Si le marché étatsunien est aujourd'hui pleinement mature, il est grand temps que les acteurs de l'industrie du livre s'accordent sur ces points, souligne Teleread. Quand on impose une restriction sur un livre numérique - une DRM qui limiterait par exemple à 5 transferts d'un fichier - il n'est plus possible de parler réellement de vente ou d'achat. En fait, le consommateur est clairement trompé dans son geste, et mécontent une fois qu'il se rend compte qu'avec le numérique, il doit abandonner les différents droits et usages auxquels il s'était habitué avec les livres papier. 

 

La suppression des DRM serait une première approche, bien évidemment, la seconde passant par l'interopérabilité des fichiers - donc la fin du format propriétaire d'Amazon.
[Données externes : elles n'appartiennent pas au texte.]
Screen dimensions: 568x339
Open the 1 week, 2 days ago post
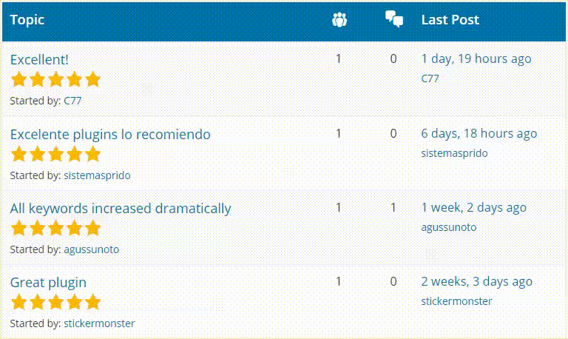473,207
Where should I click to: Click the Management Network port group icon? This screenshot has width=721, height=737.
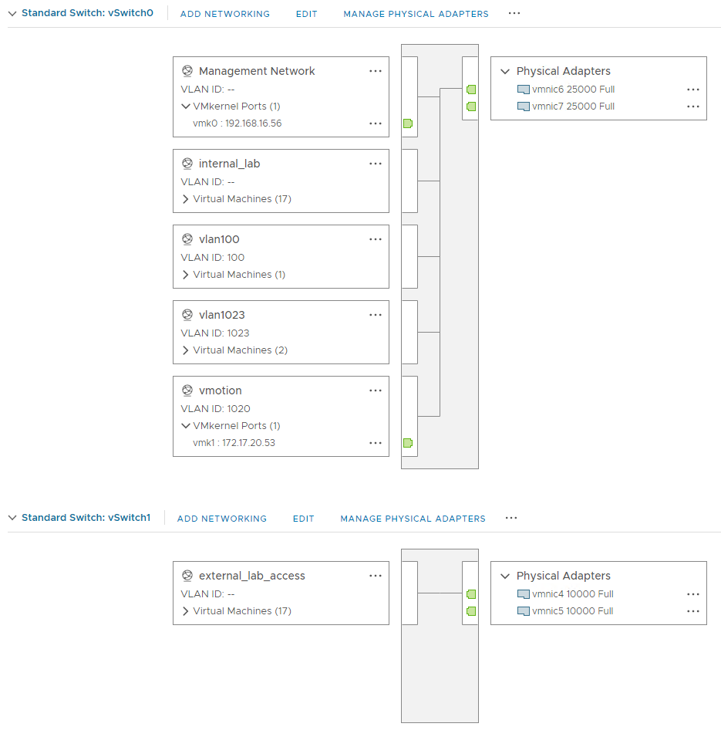pyautogui.click(x=186, y=70)
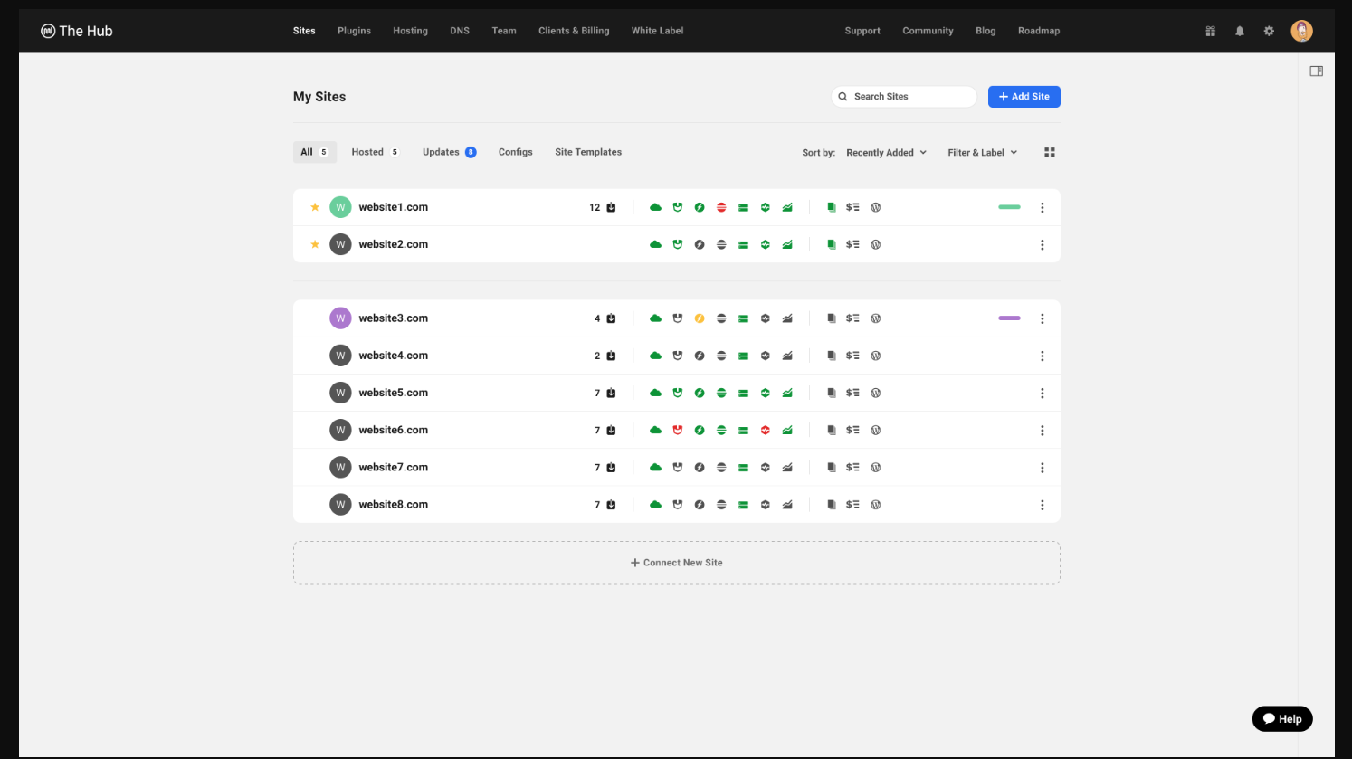Image resolution: width=1352 pixels, height=759 pixels.
Task: Open WordPress admin icon for website4.com
Action: (876, 356)
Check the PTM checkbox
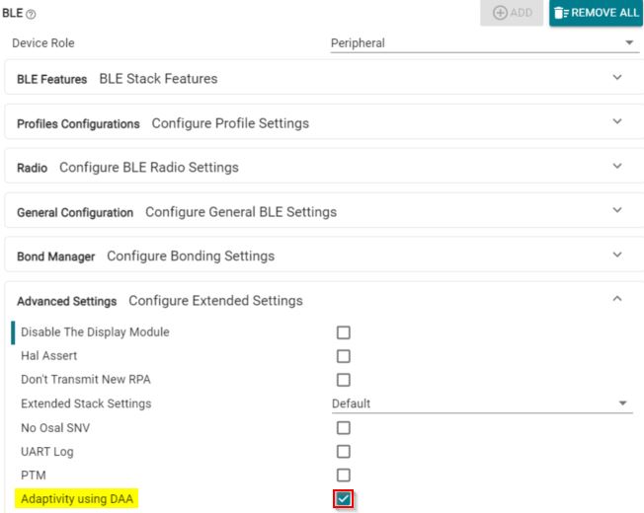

Il existe des outils, comme Calibre, qui permettent de convertir un fichier Kindle en format EPUB, pour s'assurer d'une compatibilité assurée avec son appareil. 

 

Une sanction fiscale pour favoriser l'ouverture

 

En France, la députée Isabelle Attard avait envisagé que l'on augmente le taux de TVA pour le livre numérique en tant que service pris dans un environnement propriétaire, et dès lors qu'il y aurait un manque d'interopérabilité, présence de DRM et écosystème propriétaire. A contrario, un fichier interopérable, sans DRM, bénéficierait d'une TVA réduite, puisque plus proche d'un livre papier, et de ses avantages...

 

« Cela aurait le mérite de favoriser les systèmes les plus vertueux, tout en incitant à la création d'une offre interopérable et sans DRM. » Sans DRM ? « Oui, tout ce qui va à l'encontre de l'interopérabilité, ou impose des contraintes de lectures serait alors soumis à une TVA de 19,6 %, en tant que services, et non vente d'un livre, donc d'un produit », expliquait la députée. 

 

Avec en outre l'avantage de régler la question du différend entre l'Europe et la France, accusée d'infraction à la directive sur la TVA, qui interdit de pratiquer un taux réduit pour les biens numériques. « Parvenir à différencier deux taux, pour favoriser l'interopérabilité, est, en théorie, une bonne approche. Mais il faudrait parvenir à ce que le conseil des ministres des Finances comprenne l'enjeu. » Surtout que la discussion autour des amendements mettra, selon les spécialistes, deux ans à aboutir, sinon plus : « Il faut s'attendre à grand marchandage parce que la TVA, c'est le sujet sensible pour tout le monde », nous précisait une source proche de la Commission européenne.